Não. Auditorias e avaliações de segurança, por si só, não garantem a proteção de informações sensíveis. Elas são importantes — ajudam a identificar falhas, verificar a conformidade e apontar melhorias —, mas segurança de dados não é um evento pontual, é um processo contínuo. As ameaças evoluem o tempo todo, e o que está seguro hoje pode estar vulnerável amanhã.

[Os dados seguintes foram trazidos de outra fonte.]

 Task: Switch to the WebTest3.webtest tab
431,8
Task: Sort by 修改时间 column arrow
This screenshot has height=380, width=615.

Por isso, além das auditorias periódicas, é essencial adotar uma estratégia mais ampla, que inclua o monitoramento constante dos sistemas, testes de intrusão (pentests), planos de resposta a incidentes, gestão ativa de riscos e, talvez o mais importante, a conscientização permanente das equipes. A Resolução ANS nº 81/2023 deixa claro que a segurança da informação deve estar enraizada na cultura da instituição. Não basta auditar — é preciso viver segurança no dia a dia, com processos bem estruturados, tecnologia atualizada e pessoas treinadas para agir com responsabilidade.

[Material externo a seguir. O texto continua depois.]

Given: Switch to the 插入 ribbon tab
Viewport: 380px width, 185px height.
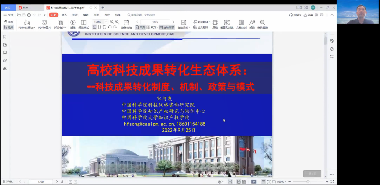Looking at the screenshot, I should 64,15.
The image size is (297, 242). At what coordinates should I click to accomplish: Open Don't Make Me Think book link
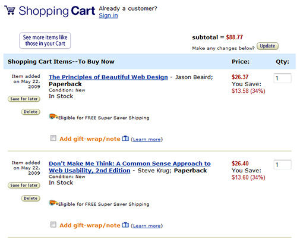(x=129, y=167)
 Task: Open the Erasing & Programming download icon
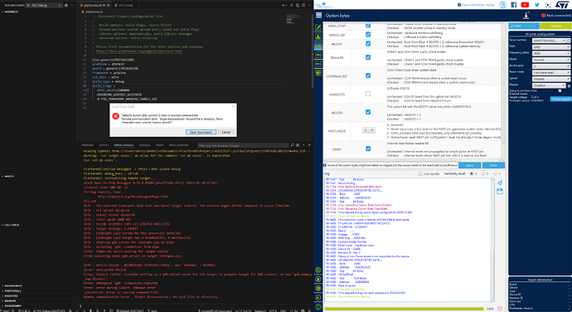pos(318,37)
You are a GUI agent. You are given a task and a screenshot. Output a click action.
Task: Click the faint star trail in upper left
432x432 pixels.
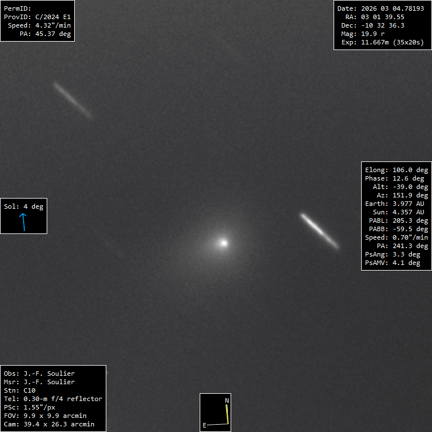click(73, 101)
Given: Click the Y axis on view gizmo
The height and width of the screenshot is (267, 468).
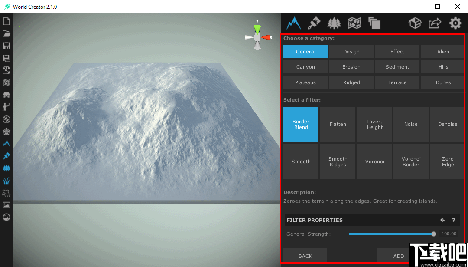Looking at the screenshot, I should pos(257,28).
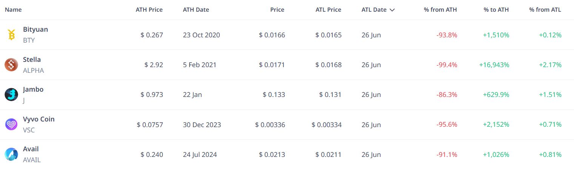Sort by the ATL Price header

[329, 10]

9. Tecnologias emergentes, como blockchain e criptografia avançada, podem ajudar a fortalecer a privacidade de dados em saúde digital?
Sim, tecnologias como blockchain e criptografia avançada podem fortalecer a privacidade dos dados em saúde digital. O blockchain garante rastreabilidade e integridade dos registros, enquanto criptografias modernas permitem o uso e análise de dados sem expor informações sensíveis. Essas soluções são especialmente úteis em ambientes com grande troca de informações, como hospitais e redes integradas. No entanto, ainda enfrentam desafios como custo e complexidade, sendo mais viáveis em instituições com maior maturidade tecnológica. Sozinhas, não bastam — precisam estar integradas a uma estratégia de segurança, com processos, governança e equipe preparada.

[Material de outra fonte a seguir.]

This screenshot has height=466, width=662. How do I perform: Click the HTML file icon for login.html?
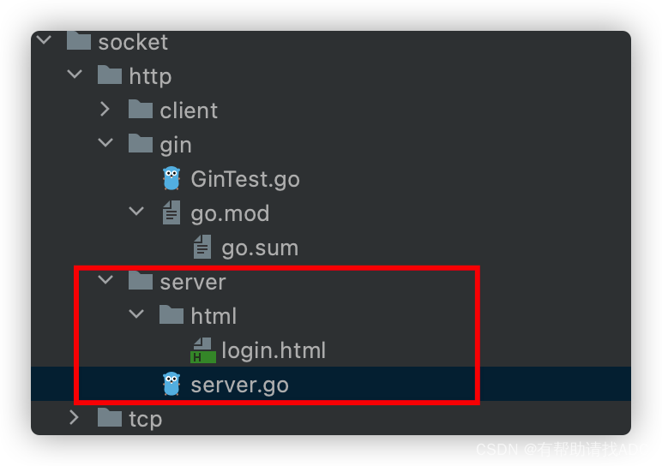[203, 350]
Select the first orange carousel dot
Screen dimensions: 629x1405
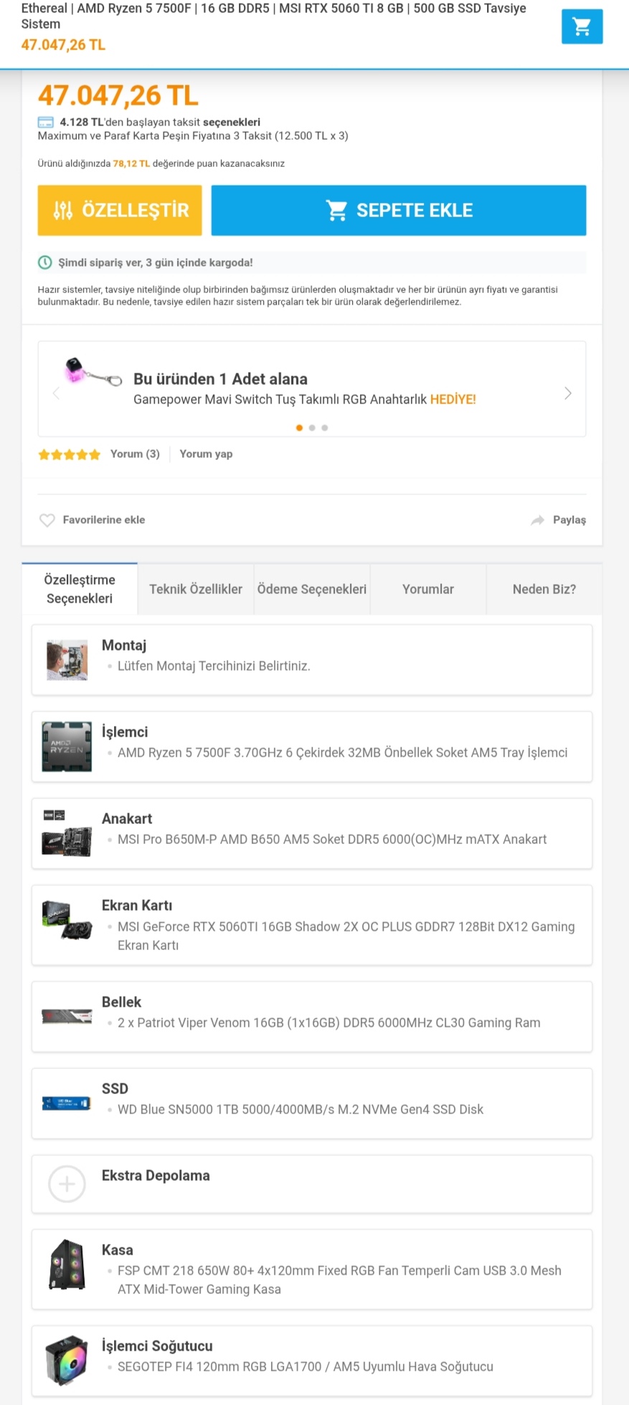pos(299,428)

10. Quais são as expectativas para os próximos anos em termos de regulamentação e evolução da proteção de dados no setor de saúde?
Com a digitalização acelerada da sociedade e, por consequência, da saúde, muita coisa está mudando, e rápido. Tecnologias como inteligência artificial, blockchain, criptografia avançada e, em um futuro próximo, a computação quântica, estão transformando a forma como lidamos com os dados dos pacientes. É um novo cenário, cheio de possibilidades, mas que também exige muito cuidado.
Sabendo disso, a ANPD e a ANS já estão se movimentando. Desde 2024, firmaram uma parceria para construir regras mais claras e específicas para o setor. O objetivo é proteger melhor os dados, garantir mais segurança nos sistemas e orientar o uso responsável da tecnologia, especialmente em temas como interoperabilidade e inteligência artificial.
Mas no fim das contas, tudo isso só vai funcionar se houver algo essencial: compromisso real com a privacidade das pessoas. Não basta ter um bom sistema. É preciso ter consciência. É preciso criar uma cultura onde todos, da recepção ao alto escalão, entendam que proteger dados é cuidar de gente.
A tecnologia ajuda, claro. Mas quem faz a diferença são as pessoas. E quem entender isso primeiro, não só estará em conformidade com a lei vai conquistar o mais importante: a confiança de quem mais importa, o paciente.